● Text extract
Left Republicanism and Liam Mellows

SK: Moving on to thesis two; Sinn Féin needs to abandon the key ideological formulation that has underpinned Left Republicanism since Mellows. Why don’t you just, why don’t I stop there and you can just give us a quick summary on what that actually is?

EOB: The central debate in the book which is there are two fundamental elements to the Left Republican project which one is the ending of partition and the achievement of national independence and the second is a democratic socialist republic. An Ireland of equals, an egalitarian economy and society, whatever language you use. And that you know, if you look at the evolution of modern Sinn Féin from that period of Gerry Adams and Martin McGuinness, really the ideological underpinning of the party’s current project really rests with Liam Mellows. And the idea is that those two things are important, but the national independence is more important, and the socioeconomic dimension is at the service of the national. I think that becomes a little bit more integrated during the history of the party in the ‘80s and early ‘90s. That both are important, but we talk about a primary and a secondary, that you have to achieve national reunification to be able to achieve the ultimate objective of the party which is democratic socialism, that’s in the party’s constitution. Whichever way you cut that; you’re still not integrating the two fully. Either one is more important than the other or one comes first and the other after.

● Stored rows
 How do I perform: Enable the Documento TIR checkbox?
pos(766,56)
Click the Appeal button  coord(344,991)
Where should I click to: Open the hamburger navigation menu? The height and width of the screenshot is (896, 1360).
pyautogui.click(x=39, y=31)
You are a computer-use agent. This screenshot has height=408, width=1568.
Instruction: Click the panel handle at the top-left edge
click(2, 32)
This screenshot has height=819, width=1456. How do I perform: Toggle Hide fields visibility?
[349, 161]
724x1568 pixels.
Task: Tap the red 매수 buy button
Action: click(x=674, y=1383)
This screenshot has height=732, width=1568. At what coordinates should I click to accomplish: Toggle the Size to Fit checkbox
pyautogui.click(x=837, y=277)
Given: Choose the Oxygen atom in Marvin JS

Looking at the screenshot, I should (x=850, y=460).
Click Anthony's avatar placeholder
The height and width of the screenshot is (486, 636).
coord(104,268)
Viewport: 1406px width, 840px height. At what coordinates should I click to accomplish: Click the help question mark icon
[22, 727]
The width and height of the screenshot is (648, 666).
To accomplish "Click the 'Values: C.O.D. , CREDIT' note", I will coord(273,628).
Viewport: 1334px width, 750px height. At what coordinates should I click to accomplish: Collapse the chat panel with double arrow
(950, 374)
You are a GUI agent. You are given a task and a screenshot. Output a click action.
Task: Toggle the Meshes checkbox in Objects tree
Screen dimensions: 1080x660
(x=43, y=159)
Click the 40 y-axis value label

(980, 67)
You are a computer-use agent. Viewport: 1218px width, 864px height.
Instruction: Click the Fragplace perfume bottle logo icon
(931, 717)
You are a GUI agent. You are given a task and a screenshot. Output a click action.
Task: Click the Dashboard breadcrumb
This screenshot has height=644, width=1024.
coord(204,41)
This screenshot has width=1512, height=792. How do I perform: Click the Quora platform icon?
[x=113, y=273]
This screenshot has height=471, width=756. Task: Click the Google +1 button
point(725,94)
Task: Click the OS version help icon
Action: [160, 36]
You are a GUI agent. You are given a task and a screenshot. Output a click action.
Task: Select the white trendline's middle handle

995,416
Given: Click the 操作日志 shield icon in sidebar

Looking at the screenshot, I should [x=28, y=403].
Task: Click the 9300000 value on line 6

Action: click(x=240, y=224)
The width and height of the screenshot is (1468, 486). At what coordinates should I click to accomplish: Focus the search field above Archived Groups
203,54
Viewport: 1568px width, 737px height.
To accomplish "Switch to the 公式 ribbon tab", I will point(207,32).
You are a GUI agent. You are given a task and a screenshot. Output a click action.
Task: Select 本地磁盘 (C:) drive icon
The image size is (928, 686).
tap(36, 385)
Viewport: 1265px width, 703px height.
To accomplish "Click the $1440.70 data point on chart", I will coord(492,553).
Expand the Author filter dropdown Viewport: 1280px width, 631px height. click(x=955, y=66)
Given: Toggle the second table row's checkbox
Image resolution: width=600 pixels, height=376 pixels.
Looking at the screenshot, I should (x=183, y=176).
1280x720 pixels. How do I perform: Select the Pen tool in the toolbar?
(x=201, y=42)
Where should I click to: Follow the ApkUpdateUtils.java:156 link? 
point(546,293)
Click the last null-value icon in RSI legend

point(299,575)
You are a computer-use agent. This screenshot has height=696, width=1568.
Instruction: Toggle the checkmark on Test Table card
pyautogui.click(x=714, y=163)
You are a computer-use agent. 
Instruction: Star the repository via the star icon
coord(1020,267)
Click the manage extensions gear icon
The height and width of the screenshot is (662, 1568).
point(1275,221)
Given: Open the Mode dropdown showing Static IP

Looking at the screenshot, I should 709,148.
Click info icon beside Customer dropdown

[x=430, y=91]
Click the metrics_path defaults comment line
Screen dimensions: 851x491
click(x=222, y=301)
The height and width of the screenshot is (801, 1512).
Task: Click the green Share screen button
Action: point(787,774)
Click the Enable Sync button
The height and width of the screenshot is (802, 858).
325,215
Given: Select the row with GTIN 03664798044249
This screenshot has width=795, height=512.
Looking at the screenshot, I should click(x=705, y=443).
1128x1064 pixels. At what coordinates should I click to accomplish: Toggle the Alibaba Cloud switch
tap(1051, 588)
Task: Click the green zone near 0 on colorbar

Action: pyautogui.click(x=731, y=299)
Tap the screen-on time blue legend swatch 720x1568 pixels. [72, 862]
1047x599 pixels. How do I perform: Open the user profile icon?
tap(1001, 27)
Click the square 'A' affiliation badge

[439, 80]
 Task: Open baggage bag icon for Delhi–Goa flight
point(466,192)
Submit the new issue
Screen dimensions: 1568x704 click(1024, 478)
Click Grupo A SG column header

● Description of the task
Reproduce the passage of the interview on Left Republicanism between "Left Republicanism and" and "that actually is?", inclusive, switching every "Mellows" to "Connolly".

● Result of the task
Left Republicanism and Liam Connolly

SK: Moving on to thesis two; Sinn Féin needs to abandon the key ideological formulation that has underpinned Left Republicanism since Connolly. Why don’t you just, why don’t I stop there and you can just give us a quick summary on what that actually is?